KUTIPAN TEKS
•••••

Kesimpulannya, sebaiknya kita kembali kepada originalitas praktek syariah Islam yang telah terlaksana selama 14 abad lamanya. Kita tetapkan tanggal 1 Syawwal nanti semata-mata berdasarkan hasil ru’yatul hilal.

Ru’yatul hilal dilakukan pada tanggap 29 Ramadhan, yang insya Allah jatuh pada hari Ahad. Maka para Ahad sore itulah kita akan tahu, apakah Lebaran jatuh hari Senin atau hari Selasa. Lebaran akan jatuh pada hari Senin apabila di sore Ahad itu ada satu orang saja yang melihat hilal. Tetapi Lebaran akan jatuh pada hari Selasa apabila tak seorang pun yang melihatnya.

Antisipasi Pemerintah dan Apresiasi Syariah

Mungkin sebagian kita akan geleng-geleng kepala bila Lebaran itu jatuhnya tidak bisa dipastikan. Sebab urusannya bukan kapan takbiran dan shalat Idul Fithri, tetapi terkait dengan sekian banyak hal besar. Katakanlah saja misalnya kerepotan polisi dalam menetapkan hari H. Kalau Lebaran tidak bisa dipastikan kapan jatuhnya, bagaimana menerapkan H-7 dan H+7?

Belum lagi buat dunia ekonomi, bisa-bisa sangat runyam jadinya.Sebab para pelaku bisnis, pasar, bursa saham, dunia traveling, ekspedisi, ekspor impor dan lainnya, mereka semua butuh kepastian jatuhnya hari Lebaran dengan pasti, tidak bisa ditentukan dalam hitungan menit saja saat melihat bulan. Bahkan sejak awal tahun sudah harus dipastikan jatuhnya hari Lebaran. Bergeser sedikit saja, semua hitung-hitungan akan berantakan.

Mungkin pertimbangan inilah yang membuat pemerintah kita punya kebiasaan main pastikan saja jatuhnya Lebaran sejak awal tahun, bahkan sejak beberapa tahun sebelumnya. Metodenya tentu dengan menggunakan ilmu hisab. Alasannya untuk kepastian penjadwalan. Memang masuk akal juga.

Namun semua itu pasti tidak akan terjadi, bila sejak awal pemerintah sudah mengantisipasinya. Mengapa pemerintah Indonesia tidak belajar dari Pemerintah Saudi Arabia? Mereka bisa melakukannya dengan mudah tiap tahun.

•••••

DATA SUMBER
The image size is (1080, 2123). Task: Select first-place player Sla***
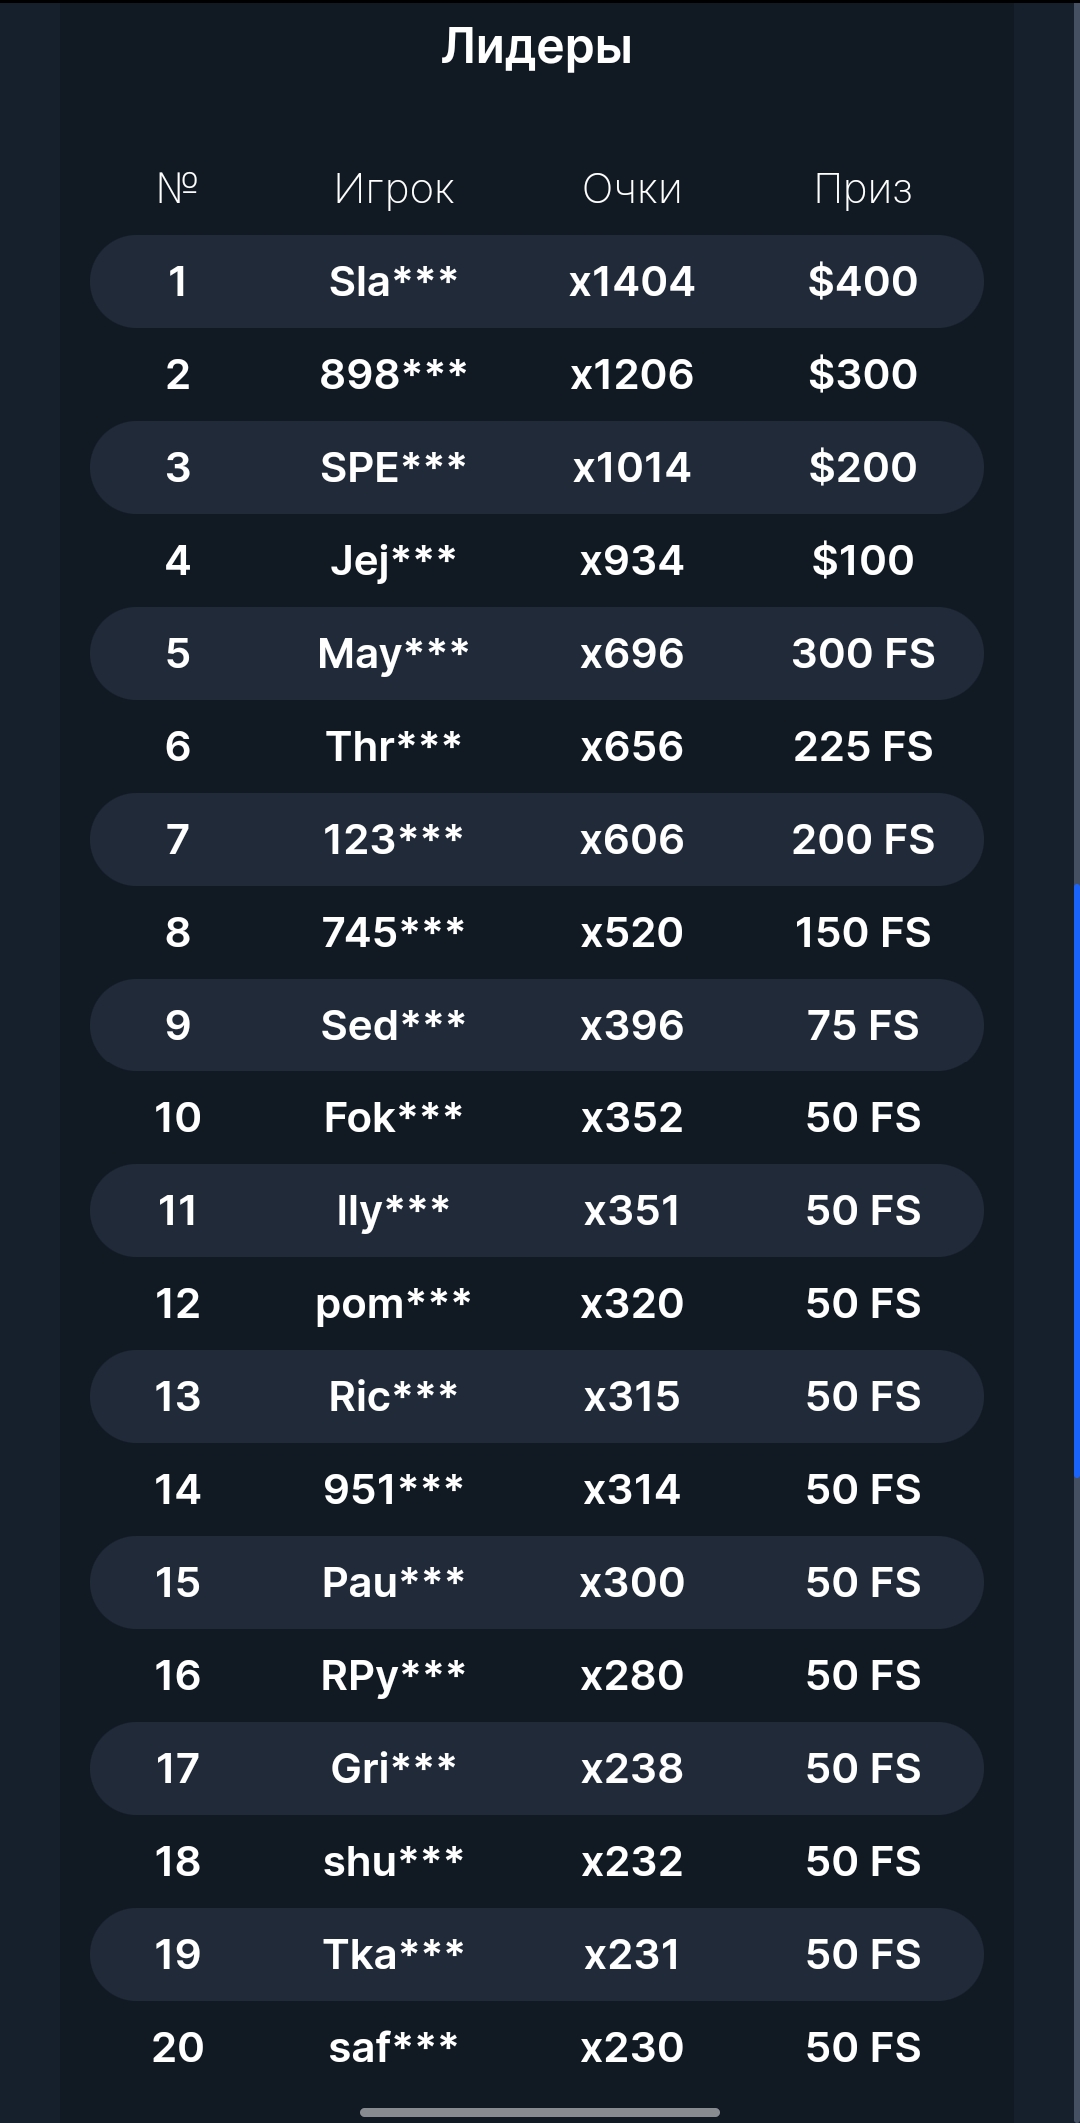[393, 281]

•••••

PERMINTAAN TERTULIS
Tuliskan ulang secara persis bagian kutipan tentang penetapan Lebaran, mulai dari "Mungkin pertimbangan inilah" dan berakhir pada "masuk akal juga.".

JAWABAN BERIKUT
Mungkin pertimbangan inilah yang membuat pemerintah kita punya kebiasaan main pastikan saja jatuhnya Lebaran sejak awal tahun, bahkan sejak beberapa tahun sebelumnya. Metodenya tentu dengan menggunakan ilmu hisab. Alasannya untuk kepastian penjadwalan. Memang masuk akal juga.